KubeCluster fails occasionally because it falls back to port forwarding #401

@erdnaavlis

Description

@erdnaavlis

What happened:

I've been creating KubeCluster with:

worker_spec = make_pod_spec(
    ...
)

scheduler_spec = make_pod_spec(
    ...
)

KubeCluster(
    pod_template=worker_spec,
    scheduler_pod_template=scheduler_spec,
    namespace=...,
    idle_timeout=600,
)

The code above is executed in a pod living in a kubernetes cluster. The pod uses a service account with the required permissions.

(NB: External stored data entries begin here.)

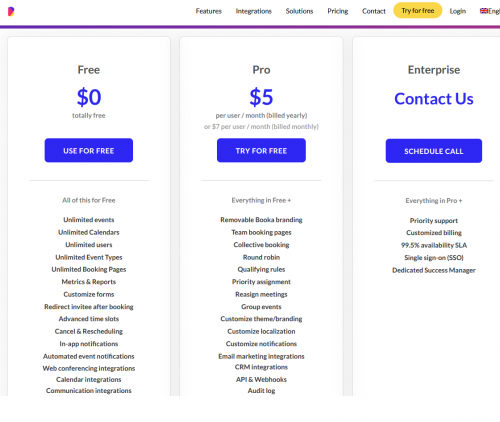Open the Pricing page link
This screenshot has height=422, width=500.
tap(338, 11)
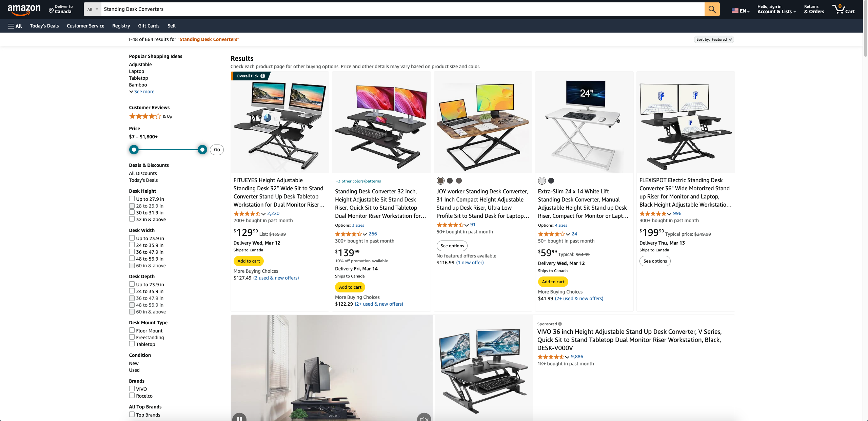
Task: Open Today's Deals in navigation bar
Action: click(44, 26)
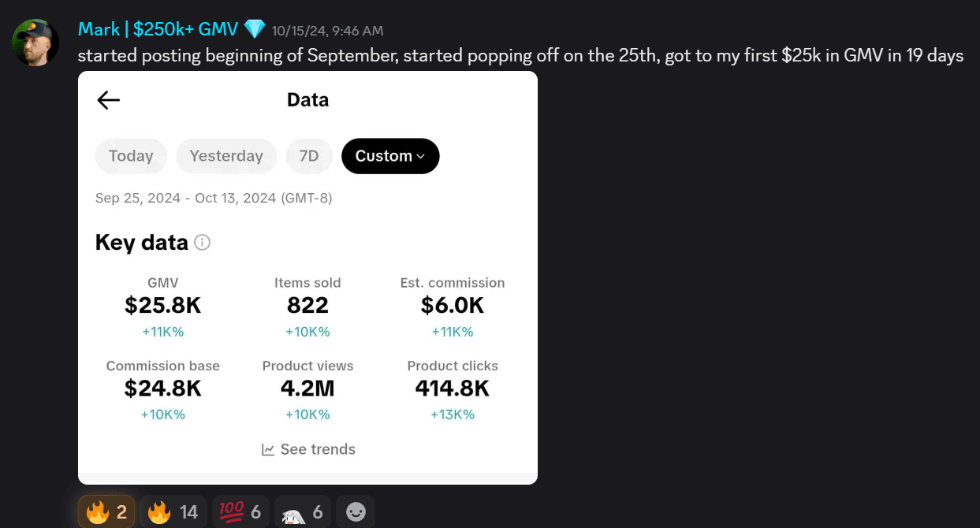Toggle the fire reaction with count 14

[x=172, y=512]
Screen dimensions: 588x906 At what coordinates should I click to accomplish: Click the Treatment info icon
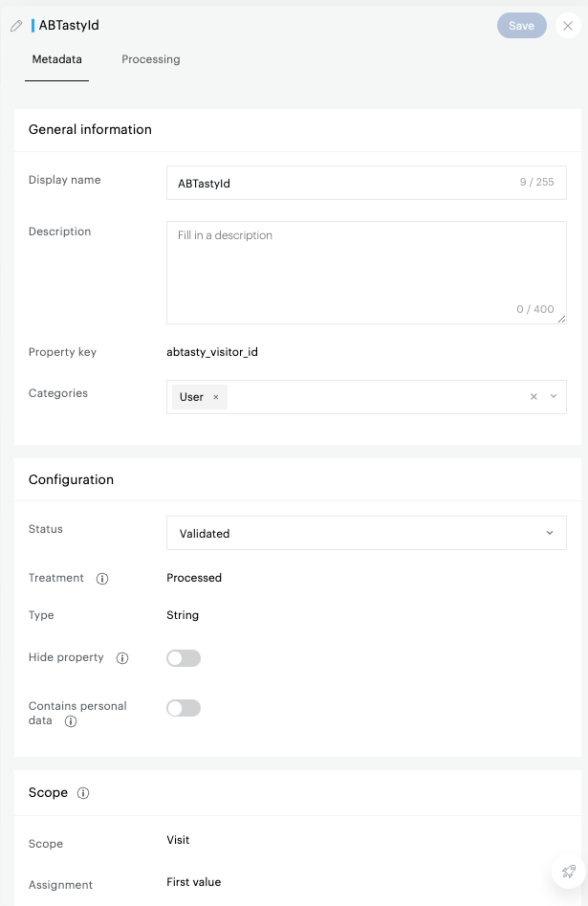[x=102, y=579]
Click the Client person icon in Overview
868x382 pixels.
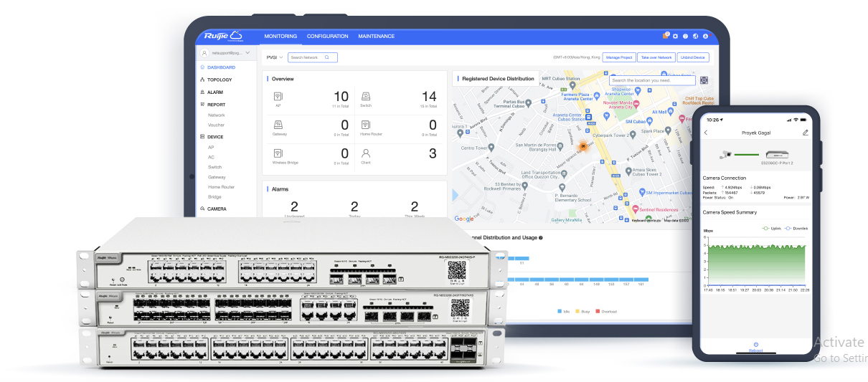(x=365, y=153)
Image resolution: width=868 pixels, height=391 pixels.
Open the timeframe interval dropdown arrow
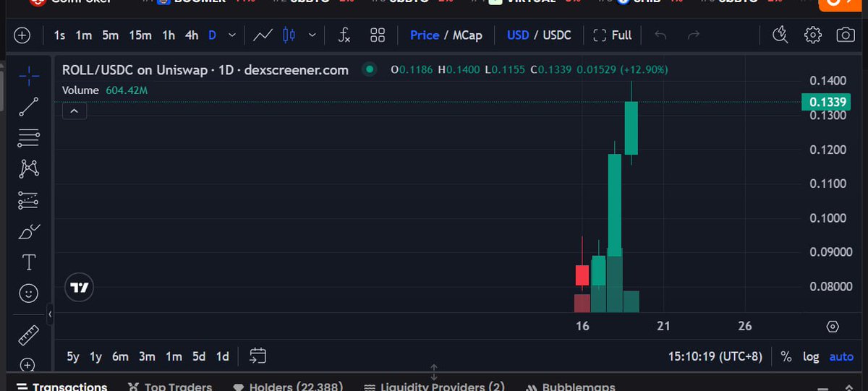tap(231, 35)
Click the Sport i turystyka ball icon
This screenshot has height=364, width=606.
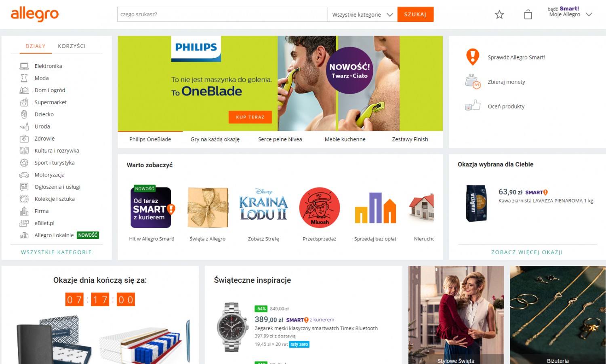pos(24,163)
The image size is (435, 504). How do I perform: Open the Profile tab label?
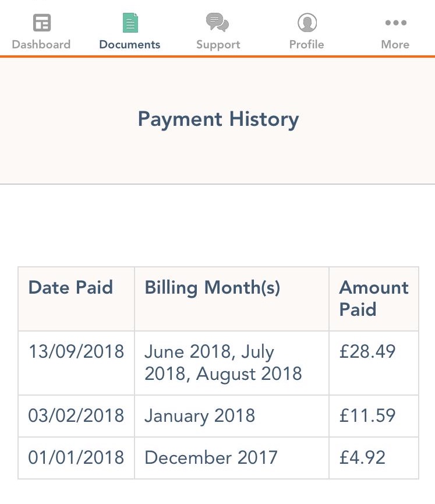(x=306, y=44)
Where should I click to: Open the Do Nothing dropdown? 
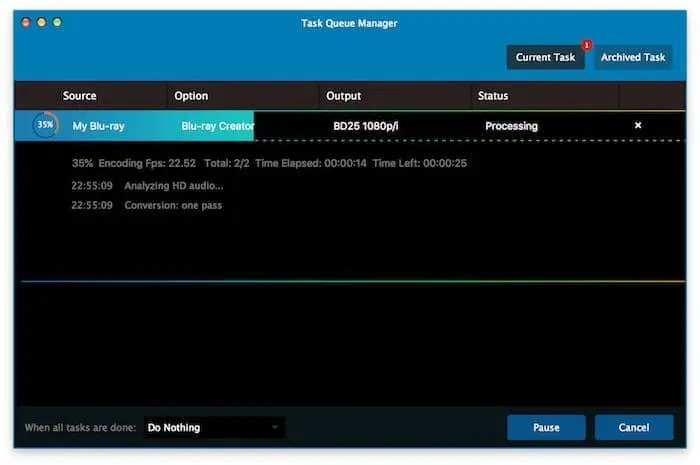pyautogui.click(x=214, y=428)
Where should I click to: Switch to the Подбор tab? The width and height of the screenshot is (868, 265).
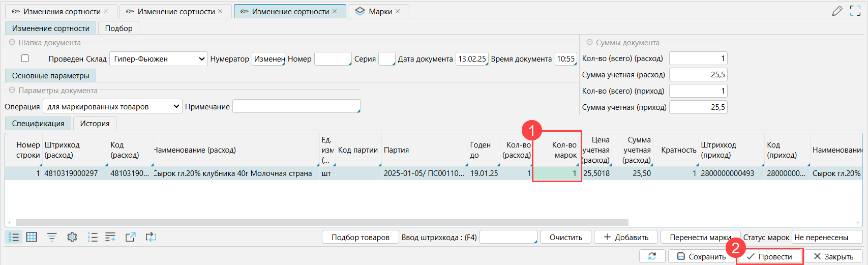118,28
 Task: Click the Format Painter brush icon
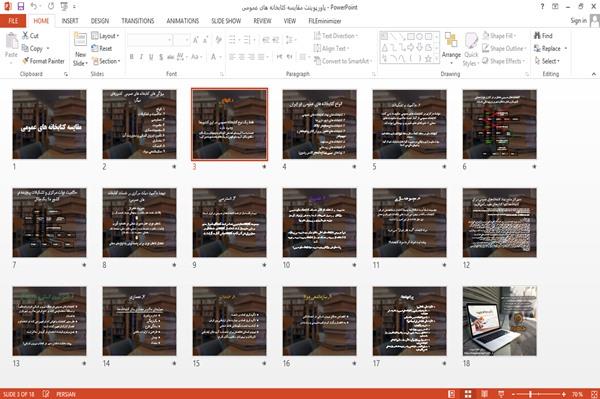25,61
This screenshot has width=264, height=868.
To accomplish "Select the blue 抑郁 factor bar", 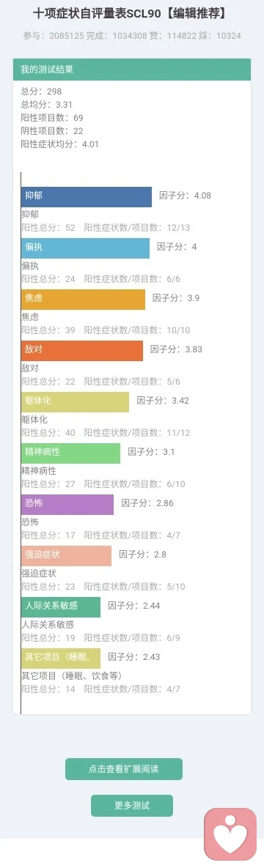I will pos(87,196).
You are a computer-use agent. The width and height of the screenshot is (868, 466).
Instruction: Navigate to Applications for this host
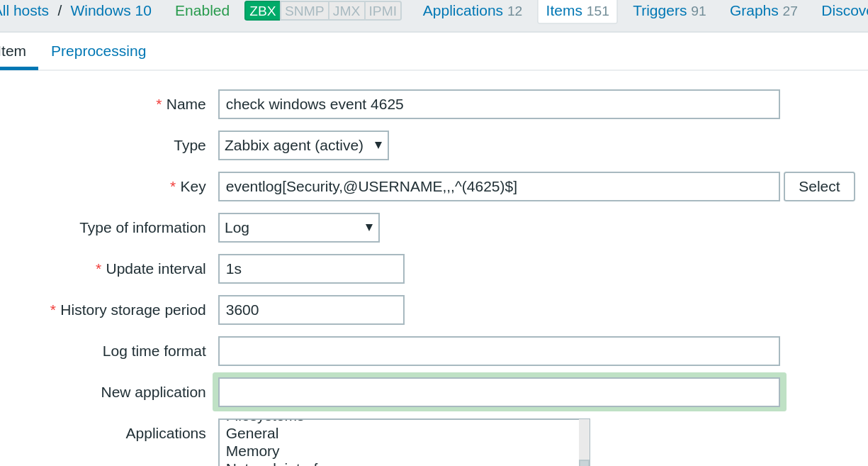[472, 11]
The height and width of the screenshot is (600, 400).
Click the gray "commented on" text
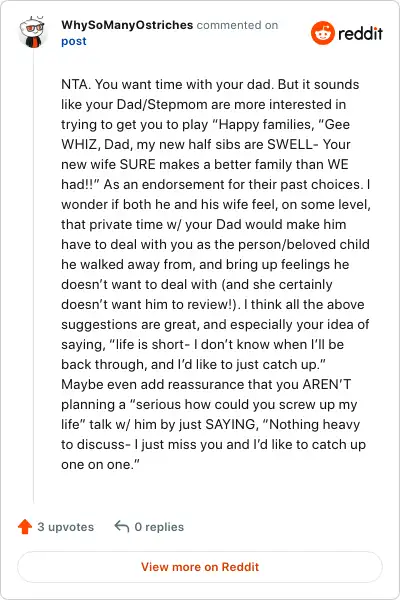click(x=237, y=25)
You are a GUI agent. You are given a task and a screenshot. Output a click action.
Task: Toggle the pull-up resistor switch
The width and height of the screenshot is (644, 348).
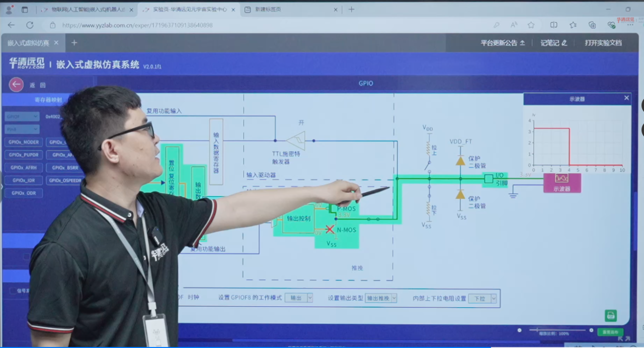pyautogui.click(x=428, y=165)
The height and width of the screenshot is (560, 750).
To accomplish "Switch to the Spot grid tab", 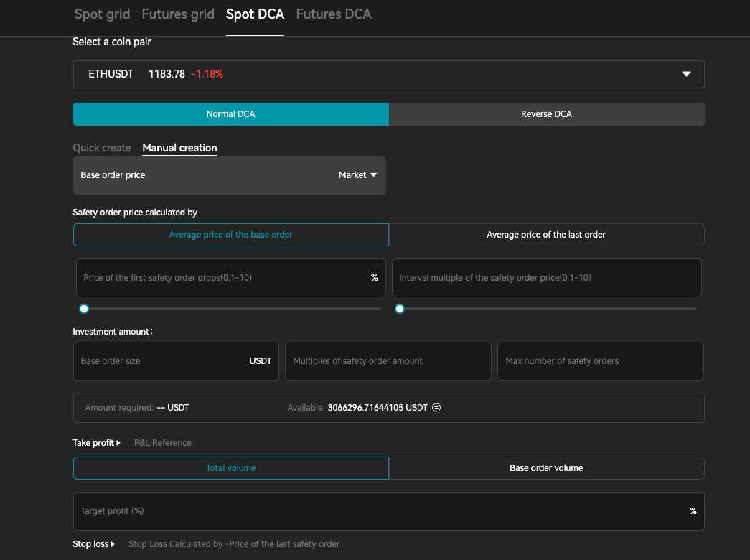I will (x=102, y=14).
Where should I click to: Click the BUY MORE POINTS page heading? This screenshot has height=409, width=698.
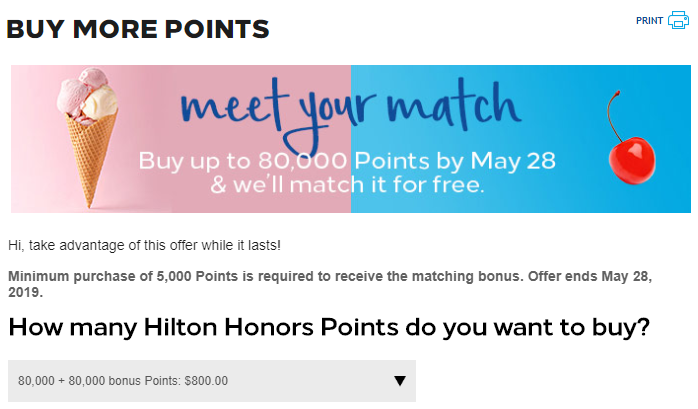pos(138,29)
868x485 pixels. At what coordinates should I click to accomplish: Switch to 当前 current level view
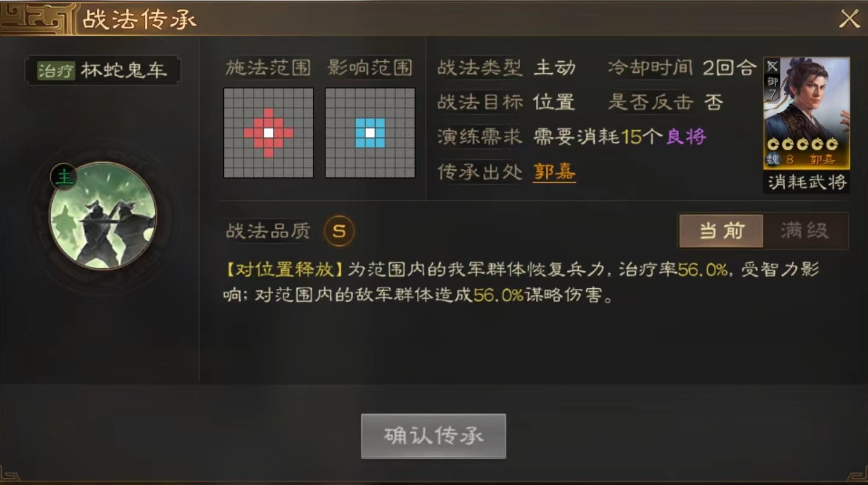721,231
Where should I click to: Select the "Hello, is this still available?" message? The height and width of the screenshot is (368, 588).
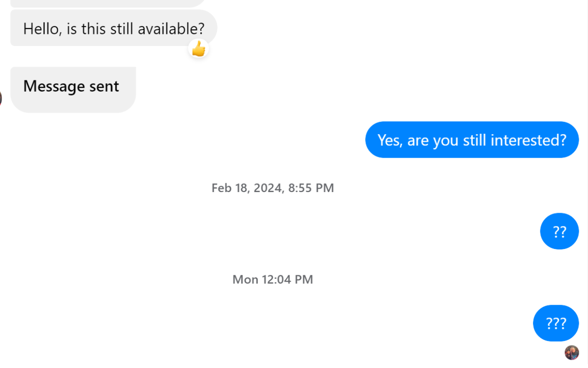coord(114,28)
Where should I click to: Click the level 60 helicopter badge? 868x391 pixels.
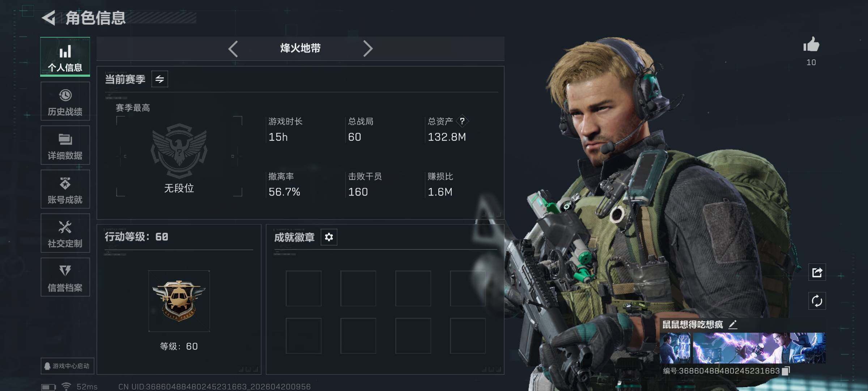point(179,301)
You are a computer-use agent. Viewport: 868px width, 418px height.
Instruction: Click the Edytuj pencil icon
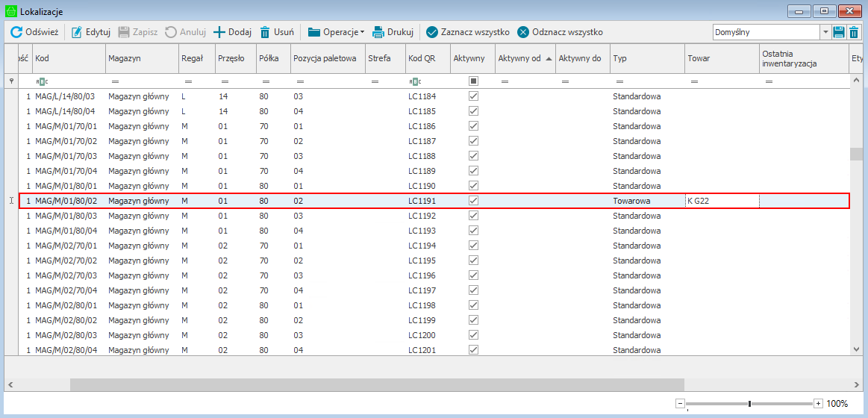[x=77, y=32]
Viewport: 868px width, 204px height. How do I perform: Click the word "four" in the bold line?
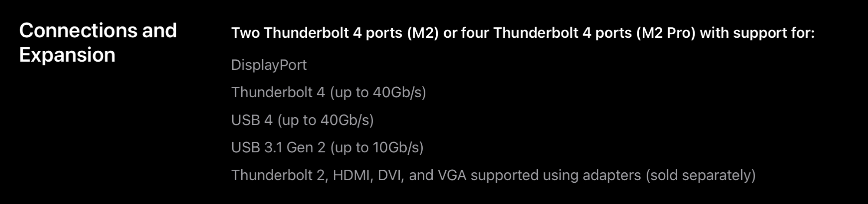(x=475, y=33)
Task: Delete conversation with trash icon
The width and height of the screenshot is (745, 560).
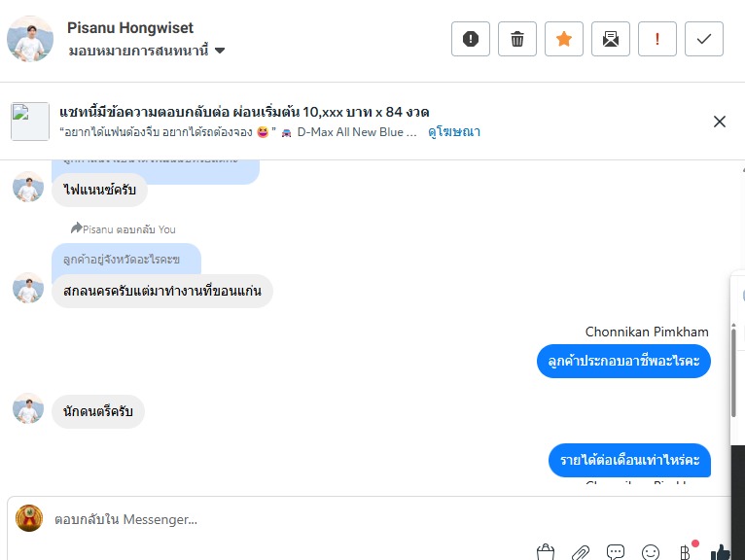Action: pos(517,39)
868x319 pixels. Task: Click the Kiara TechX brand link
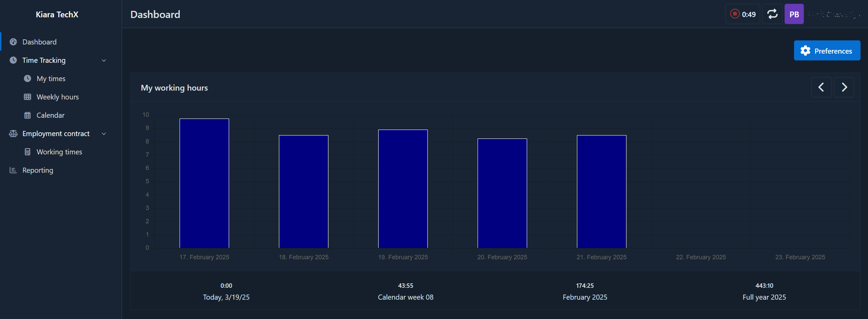pos(57,14)
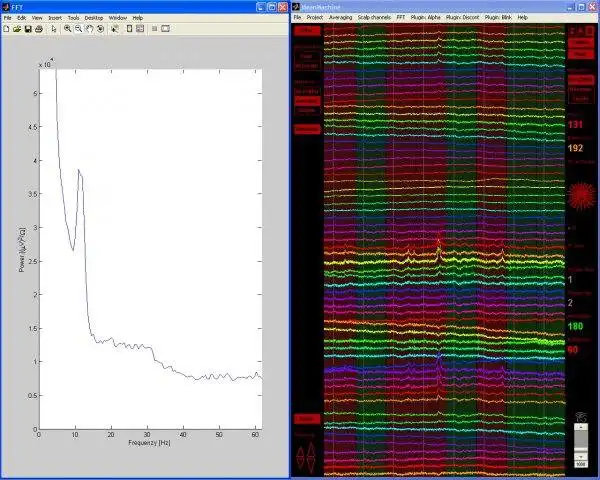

Most of the times, this works without any isues. But occasionally it fails with the following stack (sensitive parts ommited):

Traceback (most recent call last):
  [...]
  [...]
  File [...] line 98, in _setup_dask_cluster
    self.cluster = KubeCluster(
  File "/usr/local/lib/python3.8/site-packages/dask_kubernetes/core.py", line 466, in __init__
    super().__init__(**self.kwargs)
  File "/usr/local/lib/python3.8/site-packages/distributed/deploy/spec.py", line 275, in __init__
    self.sync(self._start)
  File "/usr/local/lib/python3.8/site-packages/distributed/deploy/cluster.py", line 220, in sync
    return sync(self.loop, func, *args, **kwargs)
  File "/usr/local/lib/python3.8/site-packages/distributed/utils.py", line 327, in sync
    raise exc.with_traceback(tb)
  File "/usr/local/lib/python3.8/site-packages/distributed/utils.py", line 310, in f
    result[0] = yield future
  File "/usr/local/lib/python3.8/site-packages/tornado/gen.py", line 762, in run
    value = future.result()
  File "/usr/local/lib/python3.8/site-packages/dask_kubernetes/core.py", line 595, in _start
    await super()._start()
  File "/usr/local/lib/python3.8/site-packages/distributed/deploy/spec.py", line 304, in _start
    self.scheduler = await self.scheduler
  File "/usr/local/lib/python3.8/site-packages/distributed/deploy/spec.py", line 59, in _
    await self.start()
  File "/usr/local/lib/python3.8/site-packages/dask_kubernetes/core.py", line 200, in start
    self.external_address = await get_external_address_for_scheduler_service(
  File "/usr/local/lib/python3.8/site-packages/dask_kubernetes/utils.py", line 66, in get_external_address_for_scheduler_service
    port = await port_forward_service(
  File "/usr/local/lib/python3.8/site-packages/dask_kubernetes/utils.py", line 106, in port_forward_service
    raise ConnectionError("kubectl port forward failed")
ConnectionError: kubectl port forward failed

Here's what I was able to conclude so far:

  • tipically (when no failure occurs, which is most of the time) it resolves the service name, and continues without any problem.
  • I suspect occasionally the service resolution fails and it fallsback to trying to connect to the scheduler via port forwarding using kubectl which is not available (and is expected to not be available).
  • I'm not 100% sure of what is the cause for the occasional failure and I may be biased. But it seems to me it often happens when there is a higher resources demand in the cluster and it either: takes longer to start the scheduler pod; or raises insufficient node warning and scales to new nodes (which in turn takes longer to start the scheduler pod).

My guess

I'm guessing that if there was some retrial logic here with a timeout or similar. This would be solved.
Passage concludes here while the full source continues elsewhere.